Pensamentos voam por entre fios de torres de alta tensão, más não sinto o "choque" me impulsionar.
Contudo, fervilha no meu cerebro o magnetismo dos eletrodos amassando a massa cinzenta e tudo parece escurecer.
Tento alçar vôos, más os pés fincados não permitem o avanço.
Não, não permitirei estático que o meu figado seja dilacerado pelos bicos de aves de quem muito me PROMETEU.
Teimo, renasço a cada dia e me vejo feito FÊNIX.
Meus problemas, eu sei: Não são maiores do que a minha capacidade de resolvê-los.
Abro as asas, e a alta tensão serve apenas para eletrizar a rota que tenho que seguir,confiante rumo ao meu EU.

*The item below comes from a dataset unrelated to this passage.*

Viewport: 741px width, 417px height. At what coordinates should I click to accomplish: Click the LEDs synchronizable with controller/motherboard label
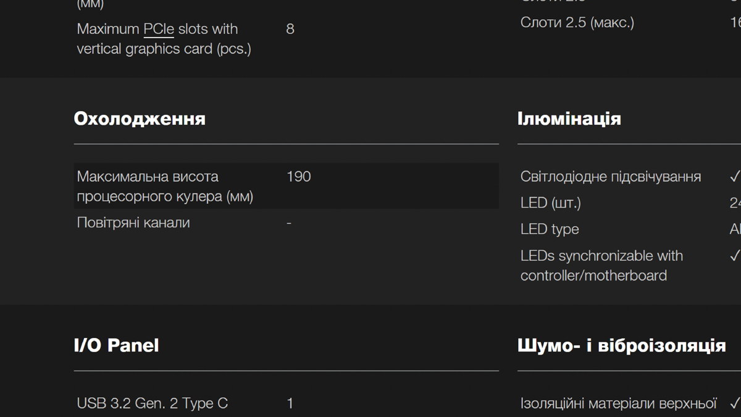tap(602, 266)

Abraços, Carlos Silva (feliz dois mil e tantos)
(11)9790-7789
(75)3612-1100

www.serradoapora.com.br




O CASULO E O BUEIRO
(Dedico o Axé dessa criação à Sílvia Lorenso)

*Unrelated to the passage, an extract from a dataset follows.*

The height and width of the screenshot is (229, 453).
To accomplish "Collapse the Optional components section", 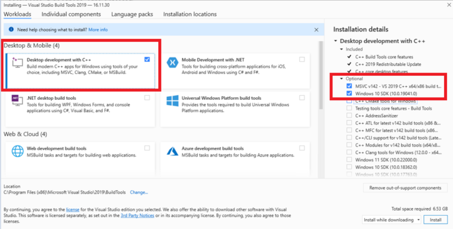I will (342, 79).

Eu sou aquela que explode e voa.
Eu sou o barro no casco do bode
Sou a flor negra, a mulher-leoa.
A dos olhos queimando o lenço.
Sou o galão furado vazando silêncio.
A que geme no banho, sozinha, ginasta.
O mamilo vendido, a chana gasta.
Sou a gosma no caminho, a distância que se arrasta.
A casulo, o bueiro, a asfixia, a mulher-lesma
Que ainda encontra em si, a si mesma.
Sou a que banca a alforria do marido e do filho.
No bingo de domingo, sou o grão de milho.
A tramela trincada, o despejo, o exílio.
Sou a avenida tomada,
e a esperança cansada
que não quer entender mais nada.
A corrente de dentes pontudos.
A boca cheia de gritos mudos.
Sou o calendário em fatias de carne viva.
Sou a que xinga, a que ginga e se esquiva.
A que perturba, a que estuda
A que madruga em minas e canta, altiva.